CAQ proposes 2 private medical centres in Montreal, Quebec City to ease hospital strain

The Coalition Avenir Québec (CAQ) is promising to build a pair of private medical centres in Montreal and Quebec City that would provide free services reimbursed by medicare.

Basic health services provided would be free and reimbursed by medicare

Coalition Avenir Québec outgoing health minister Christian Dubé, left, looks on as CAQ Leader François Legault speaks during a news conference while on an election campaign stop in Montreal. (Graham Hughes/The Canadian Press)

The Coalition Avenir Québec (CAQ) is promising to build a pair of private medical centres that would provide free services reimbursed by medicare.

CAQ Leader François Legault made the announcement Saturday in the eastern Montreal riding of Anjou-Louis-Riel, and says the first two clinics would be up and running by 2025 in Montreal's east end and Quebec City.

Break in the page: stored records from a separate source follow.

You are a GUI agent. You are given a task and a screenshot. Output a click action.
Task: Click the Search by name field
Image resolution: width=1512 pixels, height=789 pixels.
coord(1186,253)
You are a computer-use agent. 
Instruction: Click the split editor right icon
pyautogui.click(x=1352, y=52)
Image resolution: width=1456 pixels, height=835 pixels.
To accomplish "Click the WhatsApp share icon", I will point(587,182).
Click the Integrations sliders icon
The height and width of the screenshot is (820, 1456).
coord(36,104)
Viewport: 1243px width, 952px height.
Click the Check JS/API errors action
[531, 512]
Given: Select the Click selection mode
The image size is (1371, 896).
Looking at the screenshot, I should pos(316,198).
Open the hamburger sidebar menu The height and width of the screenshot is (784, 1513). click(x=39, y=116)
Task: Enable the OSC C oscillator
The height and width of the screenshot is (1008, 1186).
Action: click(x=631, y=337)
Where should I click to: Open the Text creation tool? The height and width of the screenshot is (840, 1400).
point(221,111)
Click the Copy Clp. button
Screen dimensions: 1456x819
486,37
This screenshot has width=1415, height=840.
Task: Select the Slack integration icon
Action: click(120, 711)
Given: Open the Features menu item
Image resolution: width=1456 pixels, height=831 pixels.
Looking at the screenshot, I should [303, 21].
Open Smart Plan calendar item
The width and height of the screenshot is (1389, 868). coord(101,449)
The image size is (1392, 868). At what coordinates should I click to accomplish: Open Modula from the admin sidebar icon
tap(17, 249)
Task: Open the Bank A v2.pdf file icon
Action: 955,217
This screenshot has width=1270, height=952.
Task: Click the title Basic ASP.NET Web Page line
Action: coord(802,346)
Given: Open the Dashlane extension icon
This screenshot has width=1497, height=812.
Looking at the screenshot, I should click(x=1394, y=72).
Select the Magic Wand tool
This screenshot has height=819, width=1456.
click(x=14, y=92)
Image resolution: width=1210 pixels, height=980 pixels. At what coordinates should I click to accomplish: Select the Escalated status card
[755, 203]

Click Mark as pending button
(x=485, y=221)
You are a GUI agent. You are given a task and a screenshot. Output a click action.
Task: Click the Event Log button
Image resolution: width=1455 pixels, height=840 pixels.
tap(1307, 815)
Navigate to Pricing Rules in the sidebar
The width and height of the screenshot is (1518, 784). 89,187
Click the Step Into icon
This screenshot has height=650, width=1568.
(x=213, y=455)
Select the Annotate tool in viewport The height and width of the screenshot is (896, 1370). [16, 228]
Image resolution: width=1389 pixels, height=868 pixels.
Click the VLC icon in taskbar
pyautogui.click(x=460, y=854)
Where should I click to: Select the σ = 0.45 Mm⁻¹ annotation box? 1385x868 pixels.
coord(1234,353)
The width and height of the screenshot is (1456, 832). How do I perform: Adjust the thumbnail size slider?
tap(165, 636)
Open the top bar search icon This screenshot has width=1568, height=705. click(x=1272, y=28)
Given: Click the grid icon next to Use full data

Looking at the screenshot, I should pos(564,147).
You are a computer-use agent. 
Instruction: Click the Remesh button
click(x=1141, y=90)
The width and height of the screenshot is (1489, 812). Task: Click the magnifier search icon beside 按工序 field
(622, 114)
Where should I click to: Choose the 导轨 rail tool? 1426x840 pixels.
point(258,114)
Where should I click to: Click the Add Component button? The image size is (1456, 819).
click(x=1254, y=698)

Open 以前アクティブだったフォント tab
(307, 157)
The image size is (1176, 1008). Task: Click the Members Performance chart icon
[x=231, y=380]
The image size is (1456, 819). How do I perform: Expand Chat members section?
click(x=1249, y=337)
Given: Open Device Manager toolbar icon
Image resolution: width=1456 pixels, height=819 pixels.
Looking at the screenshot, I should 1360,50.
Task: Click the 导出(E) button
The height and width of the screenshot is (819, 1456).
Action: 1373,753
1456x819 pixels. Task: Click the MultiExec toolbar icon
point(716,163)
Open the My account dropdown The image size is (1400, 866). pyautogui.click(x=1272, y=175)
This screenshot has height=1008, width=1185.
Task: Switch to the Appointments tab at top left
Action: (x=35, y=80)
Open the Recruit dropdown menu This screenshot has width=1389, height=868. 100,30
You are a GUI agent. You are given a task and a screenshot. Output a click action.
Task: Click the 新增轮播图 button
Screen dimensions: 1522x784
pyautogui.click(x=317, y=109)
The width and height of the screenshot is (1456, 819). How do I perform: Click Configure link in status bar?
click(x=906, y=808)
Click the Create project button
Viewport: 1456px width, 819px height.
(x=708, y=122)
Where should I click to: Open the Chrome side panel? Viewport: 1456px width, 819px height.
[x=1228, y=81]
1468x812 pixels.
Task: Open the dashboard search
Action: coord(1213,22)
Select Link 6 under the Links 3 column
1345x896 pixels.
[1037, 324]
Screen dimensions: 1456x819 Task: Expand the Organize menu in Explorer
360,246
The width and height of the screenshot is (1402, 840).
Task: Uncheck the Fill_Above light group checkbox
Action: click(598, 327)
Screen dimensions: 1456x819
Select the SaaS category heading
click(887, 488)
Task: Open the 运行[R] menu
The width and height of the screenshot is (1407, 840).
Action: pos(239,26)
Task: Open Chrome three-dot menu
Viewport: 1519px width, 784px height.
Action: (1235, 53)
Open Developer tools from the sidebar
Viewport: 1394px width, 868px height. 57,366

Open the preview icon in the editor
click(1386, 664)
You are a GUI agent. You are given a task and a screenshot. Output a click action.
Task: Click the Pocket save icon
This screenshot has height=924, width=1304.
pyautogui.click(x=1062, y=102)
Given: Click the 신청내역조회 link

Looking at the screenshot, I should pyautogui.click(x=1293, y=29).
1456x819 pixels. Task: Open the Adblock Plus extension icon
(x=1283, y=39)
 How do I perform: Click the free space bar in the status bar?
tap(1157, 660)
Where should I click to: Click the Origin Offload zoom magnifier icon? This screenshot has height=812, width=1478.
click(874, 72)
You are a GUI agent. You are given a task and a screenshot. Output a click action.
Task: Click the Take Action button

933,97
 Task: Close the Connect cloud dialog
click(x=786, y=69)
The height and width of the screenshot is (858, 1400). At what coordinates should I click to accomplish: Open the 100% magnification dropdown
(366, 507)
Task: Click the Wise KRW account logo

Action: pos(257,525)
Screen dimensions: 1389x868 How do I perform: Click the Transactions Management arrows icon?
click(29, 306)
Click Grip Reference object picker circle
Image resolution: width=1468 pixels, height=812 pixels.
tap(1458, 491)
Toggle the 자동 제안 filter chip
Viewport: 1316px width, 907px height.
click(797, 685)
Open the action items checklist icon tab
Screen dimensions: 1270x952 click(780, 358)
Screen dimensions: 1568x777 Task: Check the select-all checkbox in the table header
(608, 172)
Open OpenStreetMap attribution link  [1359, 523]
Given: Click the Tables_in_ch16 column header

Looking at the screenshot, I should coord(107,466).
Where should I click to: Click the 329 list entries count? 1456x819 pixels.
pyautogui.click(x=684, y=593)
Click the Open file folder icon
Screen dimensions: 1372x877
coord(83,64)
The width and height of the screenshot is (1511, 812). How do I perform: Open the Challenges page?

The medical centres, open seven days a week, would include a family medicine clinic, a 24-hour emergency room for minor ailments and day surgeries as well sd other basic health services

Legault describes the proposed centres as an intermediate level between family clinics and major hospitals that could ease the strain on the health network.

Outgoing health minister Christian Dubé anticipates the centres could lead to a 30 to 40 per cent reduction of traffic in emergency rooms in their respective regions. 

"If we want to change the health network, we have to change the recipe, innovate and review the place of the private sector," said Legault. 

"For us, the private sector must be free for the patient […] but it is certain that in the end, it is the government that will pay."

He acknowledged using the word "private" when it comes to health care was delicate, but noted that 20 per cent of services in the province are already provided by the private sector.

Québec Solidaire co-spokesperson Gabriel Nadeau-Dubois criticized Legault's plan, saying if the private sector was working in our health network, we would know.

"There's never been more private sector [intervention] in our health-care system. Private agencies are failing us. Private CHSLDs are failing us," he said Saturday afternoon during a campaign stop in Rimouski.